しかし、原始証憑と帳簿に違いがあれば、その理由を詳しく確認することになります。
数字より取引の流れを見る
税務調査官は、数字だけを見ているわけではありません。
お金や商品の流れが自然かどうかを見ています。
例えば、
・売上と入金額が一致しているか
・仕入数量と在庫数量が整合しているか
・給与と源泉所得税の計算が一致しているか
・経費の支払先が実在しているか
・現金の動きに不自然な点がないか
こうした一連の流れを確認し、不自然な部分があれば重点的に調査を進めます。
一つひとつは小さな違和感でも、それが積み重なることで隠蔽や仮装が疑われることがあります。
修正履歴も重要な判断材料
現在は会計ソフトやクラウド会計が普及しています。
そのため、電子データの修正履歴が残っていることも珍しくありません。
税務調査では、
「いつ修正したのか」
「誰が修正したのか」
「なぜ修正したのか」
といった経緯も確認されます。
決算直前や税務調査開始後に大量の修正が行われていれば、その理由について説明を求められることがあります。
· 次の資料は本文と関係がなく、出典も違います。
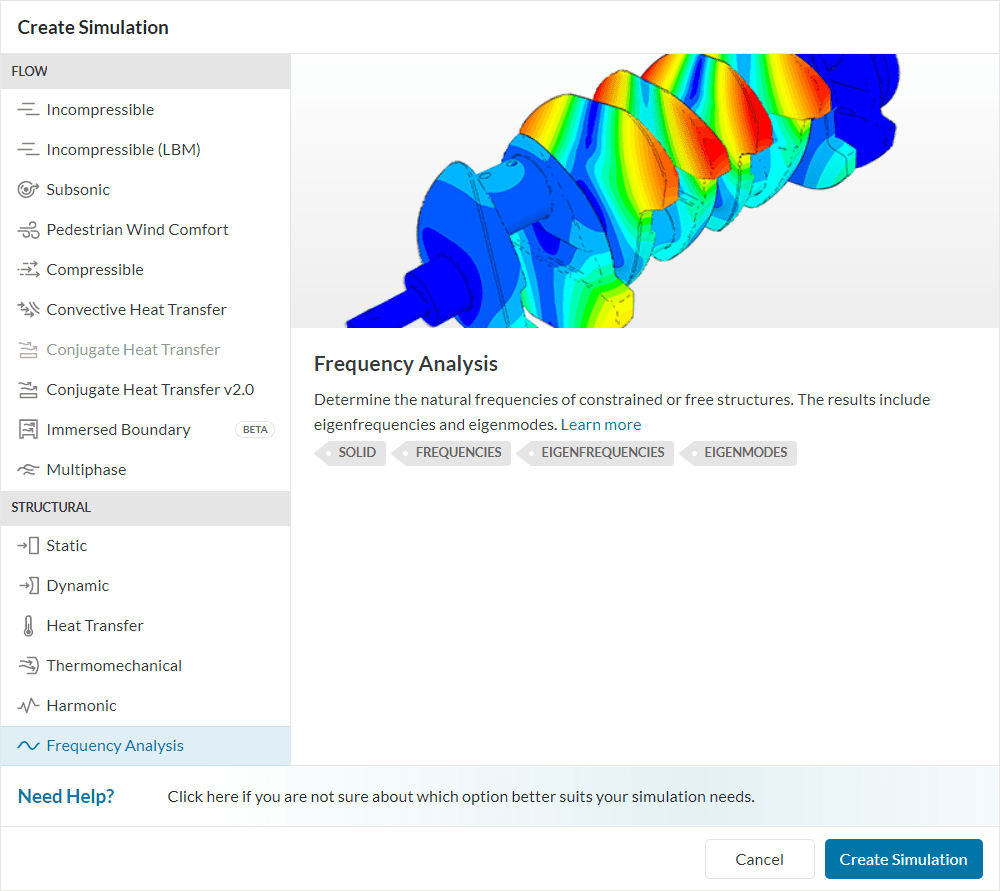Pick Thermomechanical analysis type

coord(114,666)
適切な修正であれば問題ありませんが、理由が説明できない修正は疑念を招く可能性があります。
説明と証拠が一致するか
税務調査では、経営者や経理担当者への質問も重要な調査手法です。
例えば、
「この経費は何に使いましたか。」
「この取引先とはどのような関係ですか。」
「この現金は誰が管理していますか。」
こうした質問への回答が、帳簿や証憑と一致しているかを確認します。
もし説明が毎回変わったり、証拠と矛盾したりすれば、調査官はさらに詳しい確認を行います。
税務調査では、「話」と「証拠」が一致していることが重要なのです。
隠蔽や仮装は一つの証拠だけでは決まらない
重加算税が問題となる場合でも、一枚の領収書だけで判断されることはほとんどありません。
例えば、
・帳簿の修正
・証憑の書き換え
・説明内容の矛盾
・資金の流れ
・電子データの履歴
これらを総合的に確認した結果として、隠蔽や仮装が認定されます。
つまり、税務調査は「点」ではなく、「線」で事実関係を確認する作業なのです。
税理士が日頃から確認すべきこと
税理士は決算時だけではなく、毎月の顧問業務の中で、
・証憑が適切に保存されているか
・帳簿と証憑が一致しているか
・修正理由が記録されているか
・説明できない取引がないか
・社内で承認手続が行われているか
を確認することが重要です。
毎月確認していれば、小さな誤りの段階で修正できます。
結果として、重加算税につながるリスクを大きく減らすことができます。
税理士の役割は、税務調査が始まってから対応することだけではありません。
税務調査で問題にならない会社づくりを支援することも、大切な顧問業務なのです。
結論
税務調査官は、帳簿の数字だけを見て隠蔽や仮装を判断しているわけではありません。
原始証憑、資金の流れ、修正履歴、取引の実態、そして経営者や担当者の説明までを総合的に確認し、事実関係を積み上げながら判断しています。
だからこそ、会社は日頃から正確な帳簿を作成し、証憑を適切に保存し、修正理由を明確に記録しておくことが重要です。
税理士もまた、数字の確認だけではなく、その数字を支える証拠や経理体制まで確認することで、顧問先を重加算税のリスクから守ることができます。